Советский Союз и появился на свет, и помер в декабрьскую стужу. Родильной палатой стал ему Большой театр в Москве 1922 года, а хосписом, где его умертвили, – небольшая охотничья дача “Вискули”. Дней жизни, учитывая високосные годы, выпало ему 25 тысяч 195.
Я занимался документальным кино. Один из проектов дал возможность встретиться и поговорить с непосредственными участниками тех событий.
Дело было в 2001 году.
В Минск съемочная группа прилетела утром. Гостиница была в центре, неподалеку от резиденции Лукашенко. Скрипучий паркет и въевшаяся в стены табачная горечь. Вышел, чтобы пройтись, осмотреться. Город поразил чистотой, безлюдьем (кажется, был выходной) и какой-то музейной опрятностью. Вулiца Ленiна. Вулiца Кiрава. Рекламы никакой. Магазинные вывески бесхитростны и простодушны: “Малако”. Или “Харчовыя тавары”.
На моей аккредитационной карточке значилось – Уладзимер Рэрых. Крепко и выразительно.
Я вернулся в номер, где обнаружил парня в синем комбинезоне. Он озабоченно открывал и закрывал дверь, ведущую из прихожей в комнату. “Тю-у-у! – пропел он обескураженно. – А ви вже пришли? А я тутай дверочку починяю…”. На вопрос, что за поломка приключилась, парень взволнованно отвечал: “Да ну як же ви не видзите, що она порченая? Ви когда надолго уйдете, скажите коридорной, я зайду и доделаю. Адпачывайце!”. Исчез. Я позвонил в номер сценаристу фильма, Стадничуку. Спросил, к тебе уже приходили дверочку починять? Он изумился: откуда ты знаешь? Смех и грех. Я шел к выходу, коридорная верещала вслед: “Так ви, наконец, уходзите? Так я позвоню Вице, он придет додзелывать вашу дверочку!”. Речь белорусская певуча и мила слуху. Валяйте, ответил я, махнув рукой.

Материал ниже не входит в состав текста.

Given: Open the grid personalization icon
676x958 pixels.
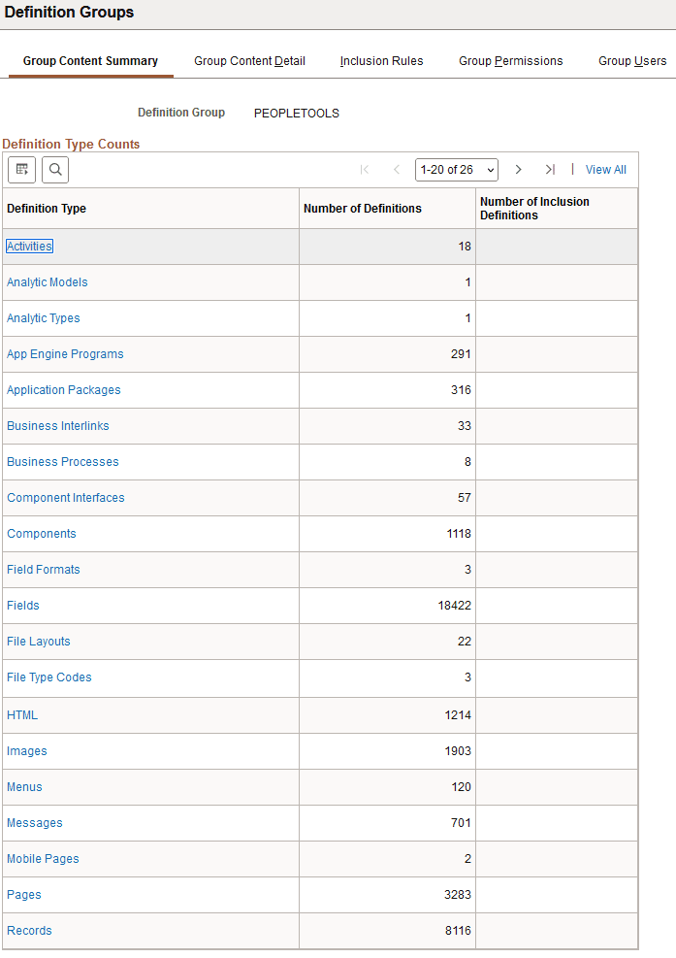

Резиденция Шушкевича оказалась на краю города, в спальном районе, в типовом 16-этажном жилом доме. Провонявший кошками подъезд. Двери нараспашку, без кодовых замков.
Тесный, как гроб, поставленный на попа, вдобавок злобно скрежещущий, поминутно содрогающийся лифт, медленно вздергивающийся на заданный этаж. Просторная трешка “улучшенной планировки” с нежилым духом, неубранная, с грязноватыми обоями, с табачным перегаром. Штаб-квартира Белорусской социал-демократической грамадяны. В прихожей нас встретил сам Станислав Станиславович, ее предводитель. Проводил нас в гостиную, где почти не было мебели, лишь обширный рабочий стол да пара разномастных стульев. Большое окно без штор выразительно освещало честную бедность гонимого оппозиционера. За спиной Шушкевича висело прикнопленное к стене полотнище: белый квадрат с красным “кирпичом”, какой изображают на дорожных знаках.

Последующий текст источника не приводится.